SPOX: Ihre erste Saison in München lief hervorragend, der FC Bayern gewann erstmals in seiner Historie das Triple. Heynckes ließ Sie häufig von Beginn an spielen, das war ein Jahr später unter Pep Guardiola nicht mehr der Fall. Weshalb?

Shaqiri: Es stimmt, dass sich meine sportliche Situation unter Guardiola verändert hat. Ich hatte aber nie ein Problem mit ihm. Leider war ich auch einige Male verletzt. Ich bin unglücklich geworden, da ich zuvor sehr viele Spiele absolvieren durfte und somit meinen Beitrag zum Triple geleistet habe. Plötzlich aber wurden Spieler vor mir eingewechselt, die eigentlich ein geringeres Standing hatten. Das hat mich natürlich enttäuscht, auch wenn ich behaupten würde, dass ich den Konkurrenzkampf nie gescheut habe und dem Trainer immer zeigen wollte, weshalb er falsch lag.

SPOX: Was war das Beste an Guardiola?

Shaqiri: Seine Trainingseinheiten waren speziell, detailliert, anspruchsvoll - aber wirklich geil. Wir haben alles mit Ball gemacht. Unter Heynckes sind wir in der Vorbereitung noch drei Mal am Tag gerannt wie die Hasen. Dafür waren wir dann alle topfit.
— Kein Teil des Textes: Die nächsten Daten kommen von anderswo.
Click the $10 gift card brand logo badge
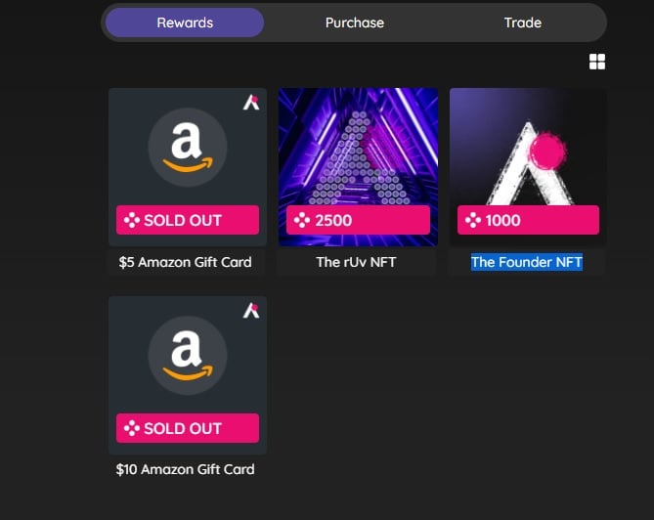(x=251, y=311)
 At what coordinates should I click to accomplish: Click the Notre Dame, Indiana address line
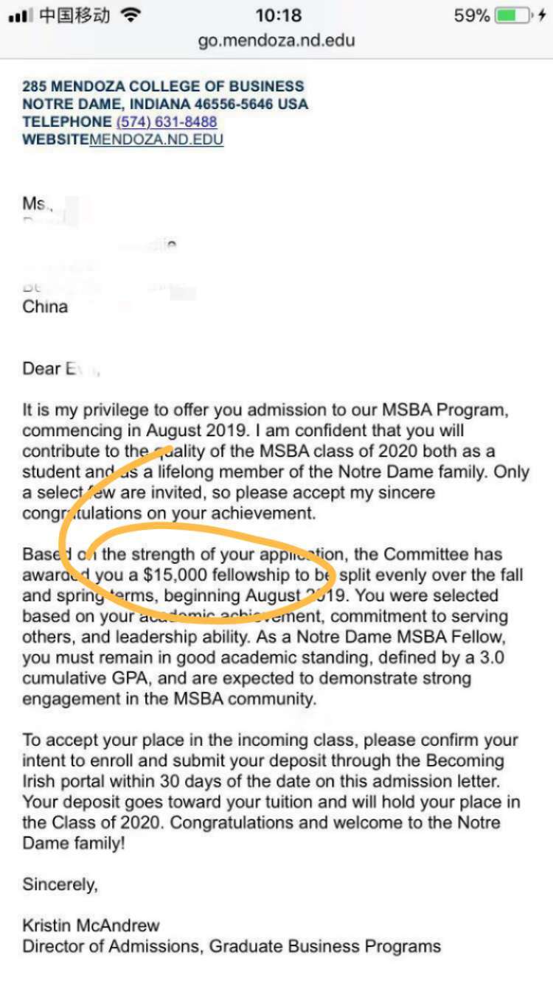[165, 104]
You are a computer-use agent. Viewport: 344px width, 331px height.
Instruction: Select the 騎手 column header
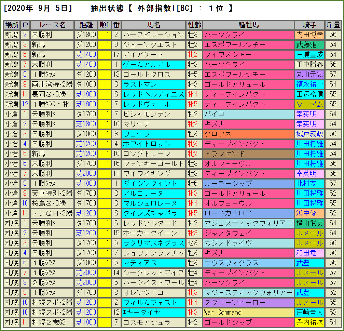[x=309, y=25]
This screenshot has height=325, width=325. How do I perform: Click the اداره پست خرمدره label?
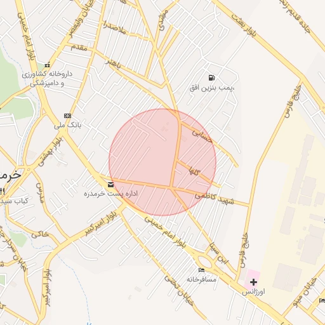[110, 194]
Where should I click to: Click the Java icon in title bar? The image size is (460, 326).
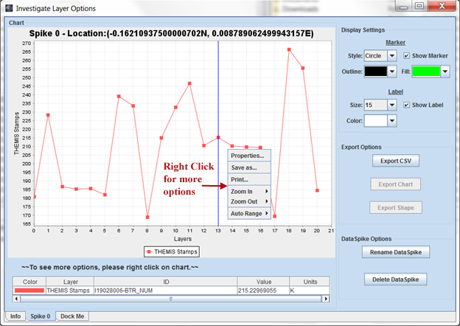pos(8,9)
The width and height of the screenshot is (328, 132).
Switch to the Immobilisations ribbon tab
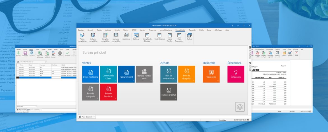pyautogui.click(x=166, y=30)
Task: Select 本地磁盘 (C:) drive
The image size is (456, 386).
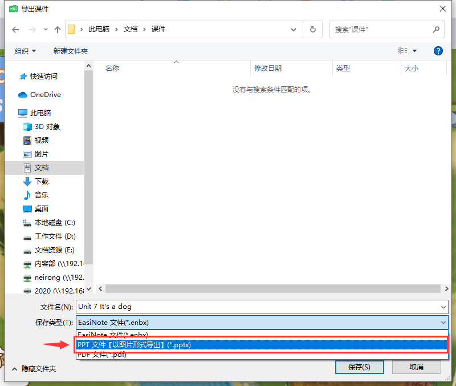Action: tap(54, 222)
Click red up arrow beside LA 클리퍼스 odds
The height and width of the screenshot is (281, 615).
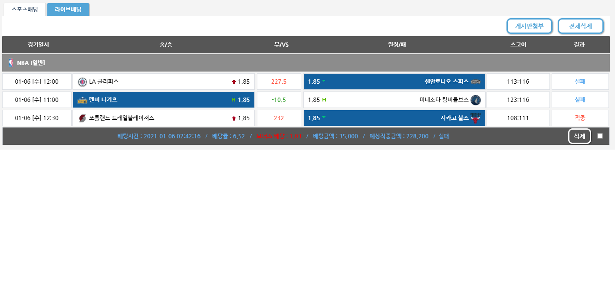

SPOX: Guardiola war bekannt dafür, Spieler in der Öffentlichkeit über den grünen Klee zu loben. Auch auf Sie traf dies zu. Wie sind Sie damit umgegangen?

Shaqiri: Das war sehr schwierig und erging allen Bankdrückern so. Ich konnte ja aber nicht zu ihm sagen: Wenn du mich schon lobst, dann musst du mich auch spielen lassen.

SPOX: Wie hatte Heynckes den Umgang mit Ersatzspielern moderiert?

Shaqiri: Er war ganz anders. Unter ihm wussten alle, welche Position und welches Standing sie innerhalb der Mannschaft hatten. Mario Gomez, Rafinha und Luiz Gustavo saßen im Champions-League-Finale 2013 draußen und niemand hat je ein schlechtes Wort über den Trainer verloren. Heynckes hat mit jedem den direkten Austausch gesucht. Er hat allen immer klar und frühzeitig verdeutlicht, weshalb er im nächsten Spiel aufläuft oder nicht.

SPOX: Heynckes konnte aber genauso knallhart sein, oder?

Shaqiri: Klar. Er war ein Gentlemen, im Umgang jedoch gnadenlos. Das galt aber für alle und daher hat jeder diese Regeln akzeptiert. Wenn ein gestandener Spieler allein vor dem Tor stand und nicht abgespielt hat, dann hat er ihn ausgewechselt und beim nächsten Spiel saß er auf der Bank - weil Heynckes das im Vorfeld eben genauso angekündigt hatte.